_SELECTED TEXT_.
--------

Golang proposal: x/tools/go/analysis/analysistest: improved, module-aware API

[Status: rough draft] [Split out from preceding proposal #61324]

The analysistest package is too monolithic: if you don't like the Run function, you're on your own. Now that (assuming #61324 is accepted), it is possible to call checker.Analyze programmatically, it should be possible to break the task of testing down into three steps--load, analyze, assert--and allow clients to replace the first and/or third steps with their own logic if they prefer.

Also, the existing API requires GOPATH layout, and cannot use modules. (It is tempting to honor a go.mod file within testdata, but this causes the testdata tree to belong to its own separate module, leading to tests that don't work when run from the module cache, which is bad practice.)

We propose to add a new analysistest API--alongside its existing ("legacy") API--as follows:

package analysistest // golang.org/x/tools/go/analysis/analysistest

// Test loads packages from the directory tree specified by file using
// [Load], analyzes them using [checker.Analyze], then checks
// expectations of diagnostics and facts in comments using [Check].

--------

[Collected data]
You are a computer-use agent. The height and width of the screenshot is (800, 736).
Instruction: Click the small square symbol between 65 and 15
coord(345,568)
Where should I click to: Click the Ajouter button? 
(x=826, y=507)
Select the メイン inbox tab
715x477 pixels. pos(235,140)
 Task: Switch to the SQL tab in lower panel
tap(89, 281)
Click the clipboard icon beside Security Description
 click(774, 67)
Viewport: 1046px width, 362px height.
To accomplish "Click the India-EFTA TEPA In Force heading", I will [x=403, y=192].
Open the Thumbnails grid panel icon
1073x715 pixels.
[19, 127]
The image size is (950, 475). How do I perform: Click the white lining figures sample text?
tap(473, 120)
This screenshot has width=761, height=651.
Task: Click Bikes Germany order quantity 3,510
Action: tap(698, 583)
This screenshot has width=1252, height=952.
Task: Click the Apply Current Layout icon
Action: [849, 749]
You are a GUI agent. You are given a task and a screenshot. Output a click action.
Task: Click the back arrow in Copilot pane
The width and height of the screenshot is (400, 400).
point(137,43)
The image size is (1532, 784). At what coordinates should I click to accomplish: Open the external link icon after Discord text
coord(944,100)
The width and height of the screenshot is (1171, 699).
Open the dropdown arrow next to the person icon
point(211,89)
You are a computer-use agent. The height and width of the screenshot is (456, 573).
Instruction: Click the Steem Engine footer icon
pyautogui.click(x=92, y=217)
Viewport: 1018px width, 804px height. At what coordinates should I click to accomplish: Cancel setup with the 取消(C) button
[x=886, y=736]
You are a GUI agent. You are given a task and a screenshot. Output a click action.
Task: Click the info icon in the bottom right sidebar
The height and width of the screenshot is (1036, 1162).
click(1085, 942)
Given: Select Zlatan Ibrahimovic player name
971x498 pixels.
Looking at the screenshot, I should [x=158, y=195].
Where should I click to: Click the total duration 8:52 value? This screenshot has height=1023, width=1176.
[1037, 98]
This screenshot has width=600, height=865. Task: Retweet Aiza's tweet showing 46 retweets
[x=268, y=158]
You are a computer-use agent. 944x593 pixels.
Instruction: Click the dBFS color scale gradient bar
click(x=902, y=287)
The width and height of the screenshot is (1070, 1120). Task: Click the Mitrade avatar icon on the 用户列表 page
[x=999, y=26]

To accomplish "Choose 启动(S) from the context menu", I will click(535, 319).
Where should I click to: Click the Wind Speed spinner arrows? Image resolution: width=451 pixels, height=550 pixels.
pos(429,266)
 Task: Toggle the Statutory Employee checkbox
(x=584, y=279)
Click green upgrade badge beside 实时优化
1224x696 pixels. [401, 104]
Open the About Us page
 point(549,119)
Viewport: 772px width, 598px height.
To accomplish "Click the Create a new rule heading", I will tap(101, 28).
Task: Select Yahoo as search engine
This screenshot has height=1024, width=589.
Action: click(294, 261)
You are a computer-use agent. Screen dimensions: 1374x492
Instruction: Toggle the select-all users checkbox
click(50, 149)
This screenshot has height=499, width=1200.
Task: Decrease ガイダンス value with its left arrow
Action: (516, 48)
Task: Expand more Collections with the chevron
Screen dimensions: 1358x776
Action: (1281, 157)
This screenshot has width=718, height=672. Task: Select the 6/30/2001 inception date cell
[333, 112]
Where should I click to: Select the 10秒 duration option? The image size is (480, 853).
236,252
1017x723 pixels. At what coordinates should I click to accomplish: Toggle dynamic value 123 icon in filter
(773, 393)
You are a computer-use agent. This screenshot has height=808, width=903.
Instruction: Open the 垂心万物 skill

--------

_ACTIVITY LIST_.
a: Answer these questions using the analysistest proposal:
(i) What three steps does it say the task of testing should be broken down into?
(ii) What layout does the existing API require?
(iii) Which earlier proposal was it split out from?
b: Continue the analysistest proposal from the point where it stops.
The items above have no connection to the analysistest proposal.

_RESPONSES IN ORDER_.
a:
(i) Load, analyze, and assert.
(ii) GOPATH layout.
(iii) Proposal #61324.

b:
// Finally it returns the result of [checker.Analyze]. Errors are
// reported through t.Fatal.
//
// The file may be:
//   - a directory,
//   - a .txtar archive file, which is unpacked somewhere beneath t.TempDir(), or
//   - a relative path to a .go file, which is loaded as an ad hoc package.
//
// This function is provided for convenience. Callers with more
// complicated requirements should call [Load], [checker.Analyze], and
// [Check] directly.
func Test(t *testing.T, file string, a *analysis.Analyzer) *checker.Result {
    // Create test data tree from file argument
    dir, pattern := expandFile(t, file)

    pkgs := Load(t, dir, pattern)

    result, err := checker.Analyze([]*analysis.Analyzer{a}, pkgs, &checker.Options{})
    if err != nil {
        t.Fatal(err)
    }

    // Check facts, diagnostics, and suggested fixes.
    for _, act := range result.Roots {
        if act.Err != nil {
            t.Errorf("error analyzing %s: %v", act, act.Err)
            continue
        }

        Check(t, act, &CheckOptions{RootDir: dir})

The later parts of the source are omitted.